In April 2022, for the first time in ten years since calling this country my home, I could breathe a sigh of relief. I no longer had to worry about needing to leave my husband, my cat, our home, or my job, due to visa issues.
Most genetic counselors on a visa in the U.S. navigate complex immigration policies. While I never expected the journey to be easy, I was ill-prepared for the extent to which limited professional recognition would impact my personal immigration journey. My employer declined to process my paperwork because they had never done it for a genetic counselor before, and their attorneys didn’t think genetic counselors qualified for sponsorship. I advocated hard for myself and our profession, but by the time they agreed, it was too late; the paperwork would easily take 2 years and I had less than a year left to stay in the country.
I searched for attorneys to help with “self-petition,” a process that doesn’t take as long but is exponentially more difficult to accomplish. There was a plethora of information on how engineers, scientists, physicians, nurses, artists, athletes, models, actors, and musicians could pursue self-petition, but nothing for genetic counselors. The biggest immigration firms in the country declined my case because they didn’t know what genetic counseling was, despite all the background I provided. All they saw was the lack of an MD or PhD after my name.

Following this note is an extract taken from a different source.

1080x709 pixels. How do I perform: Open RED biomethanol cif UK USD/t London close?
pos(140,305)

I finally found an attorney willing to take the leap with me, and it turns out that was the easy part. The next step was to find leaders in the GC field who didn't know me personally but would be willing to write a letter of support. My stomach was in knots, and I felt physically sick when I reached out to potential recommenders. These letters had to explain the significance of the genetic counseling profession to a U.S. immigration officer, highlight my role, and convince the government that I was deserving of the most exclusive visa category.

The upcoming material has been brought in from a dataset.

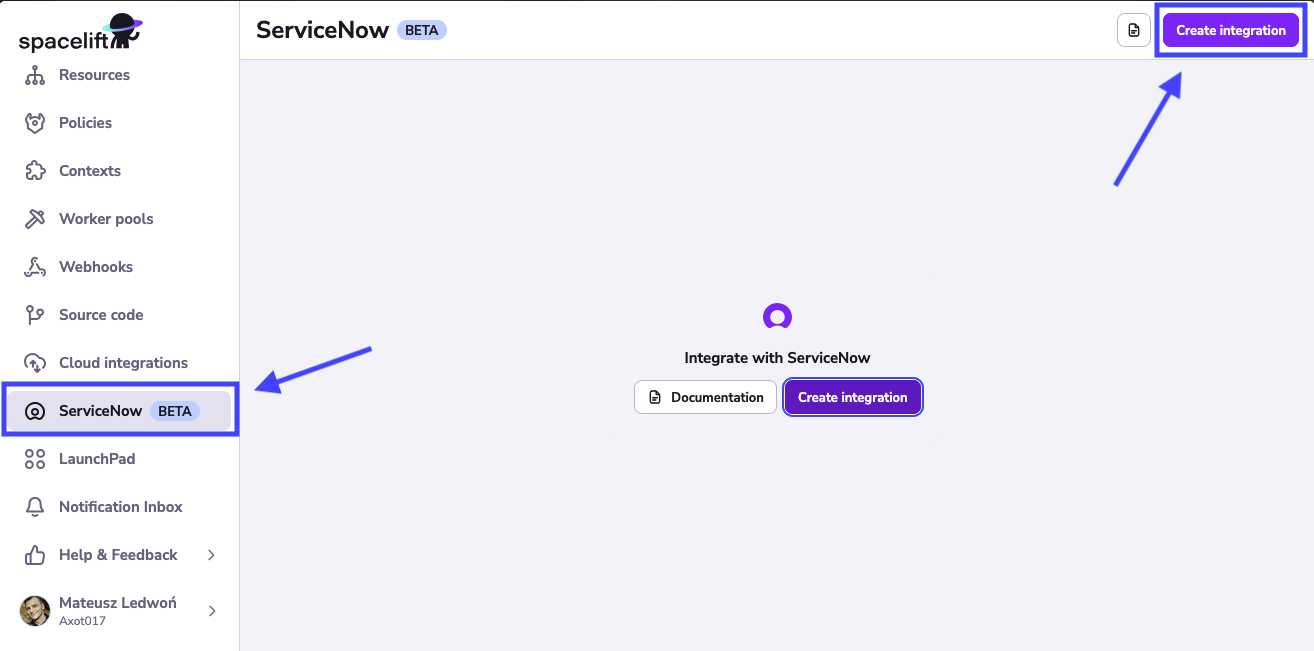Screen dimensions: 1314x651
Task: Click the top-right Create integration button
Action: 1231,30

My immigration story would have ended very differently without the support of friends and colleagues I met while volunteering. Half of my letters came from people I met through the International SIG, and I’m incredibly grateful for their graciousness. To help demystify the process, some of us have put together immigration resources tailored for GCs on a visa. However, there are still many things our community can do to help international GCs. Something simple which would result in substantial impact is an official document describing the scope, significance, and value of genetic counseling, to which NSGC leadership has been receptive. My hope is that other international GCs won’t have to start from scratch while navigating such a complex and confusing process; and, these resources are important first steps in that direction.